OBJECTIVE: The aim of this study was primarily to identify milk peptides in infant stool samples and secondarily test the hypotheses that the milk peptide profiles of stools are different between preterm infants at different days of life and between preterm and term infants.
METHODS: Infant stool samples were collected from 16 preterm infants (<34 weeks gestational age) at 8 or 9 and 21 or 22 days of life (DOL), and from 10 term infants (>34 weeks gestational age) at 8 or 9 DOL. Milk peptides were isolated from the stool samples and identified using tandem MS. The peptide counts and abundances were compared between infant groups.
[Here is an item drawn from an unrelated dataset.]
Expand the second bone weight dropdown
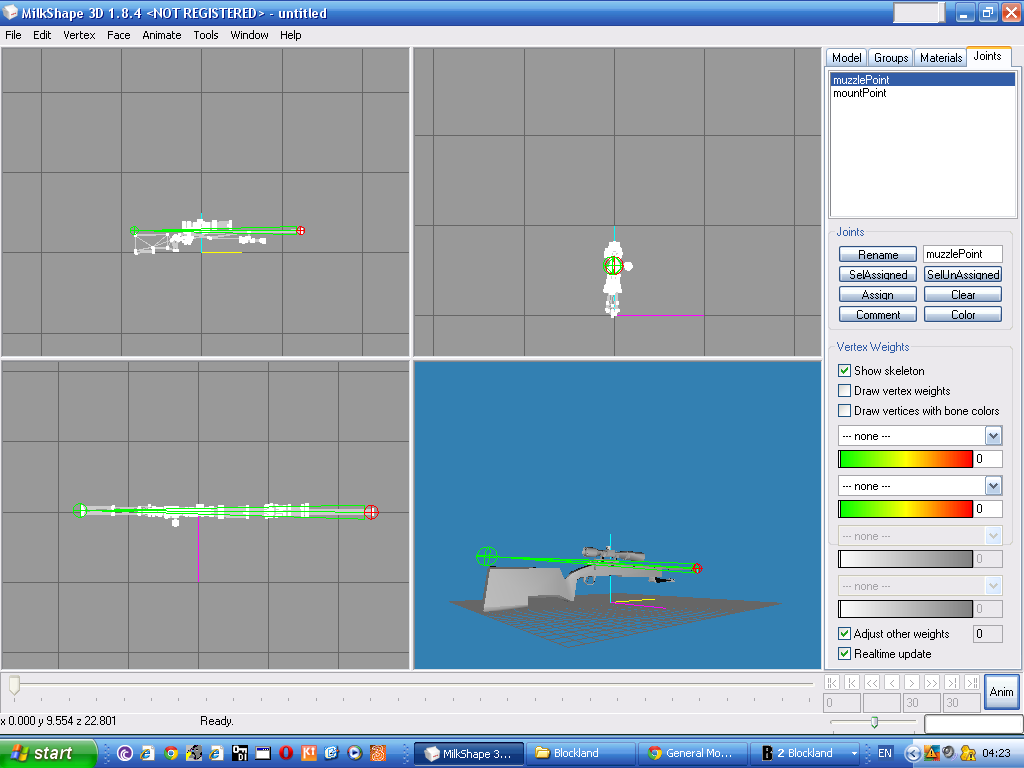The height and width of the screenshot is (768, 1024). [993, 486]
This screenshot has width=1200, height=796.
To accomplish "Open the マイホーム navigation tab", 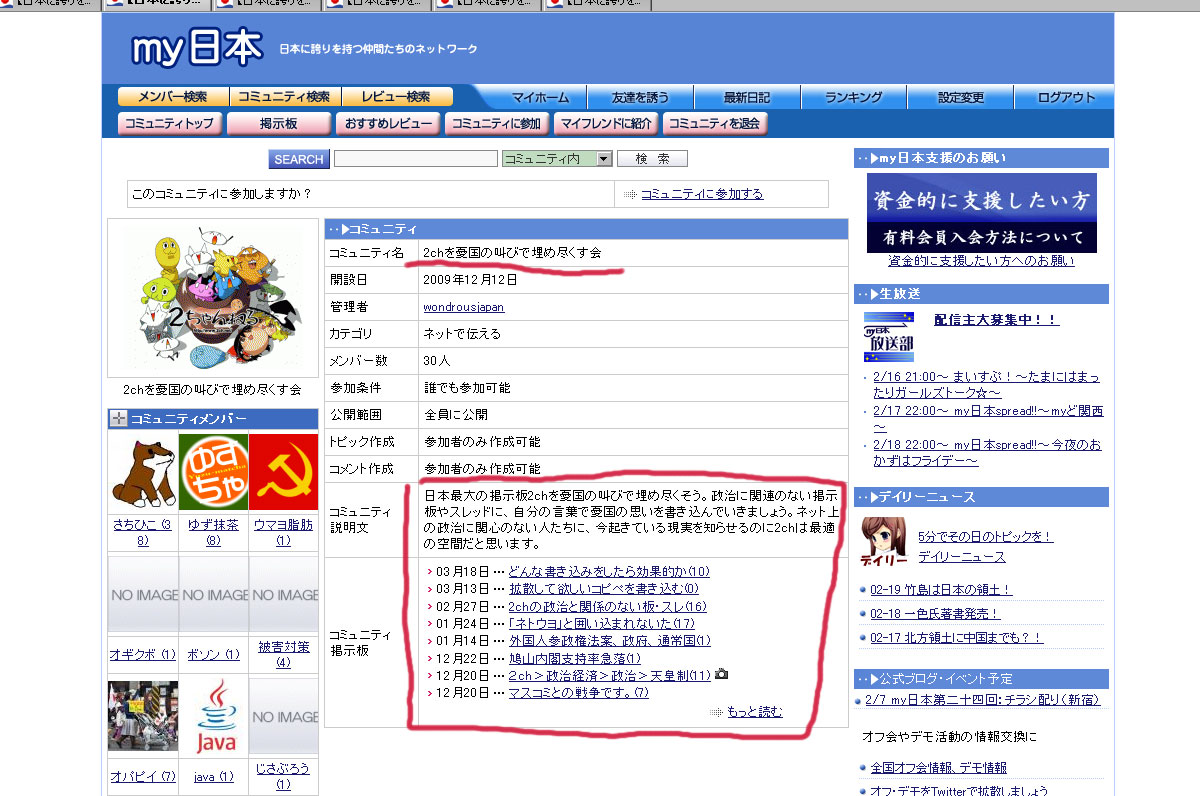I will tap(540, 97).
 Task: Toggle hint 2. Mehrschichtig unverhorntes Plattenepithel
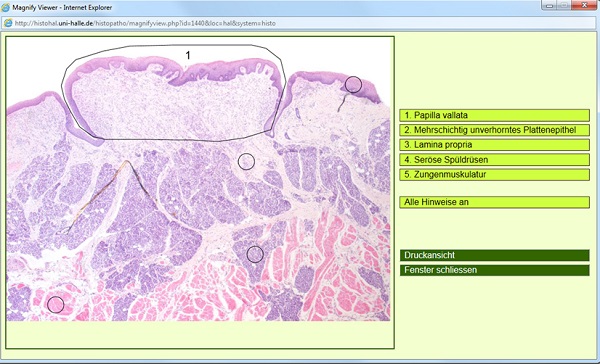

RESULTS: In total, 118 exclusively milk-derived peptides from the caseins and α-lactalbumin were present in the stool samples, including some peptides with known or potential bioactivity. The remaining 8014 identified peptides could be derived either from milk or endogenous proteins. Although many individual milk peptides were significantly different between preterm infants at 8/9 and 21/22 DOL and between preterm and term infants, total peptide abundance and count were similar for all 3 groups.
CONCLUSIONS: This is the first study to confirm the survival of milk peptides in the stool of infants. Some of the peptides had potential bioactivities that could influence infant gut development. These results are important to understand the physiological relevance of human milk peptides to the infant.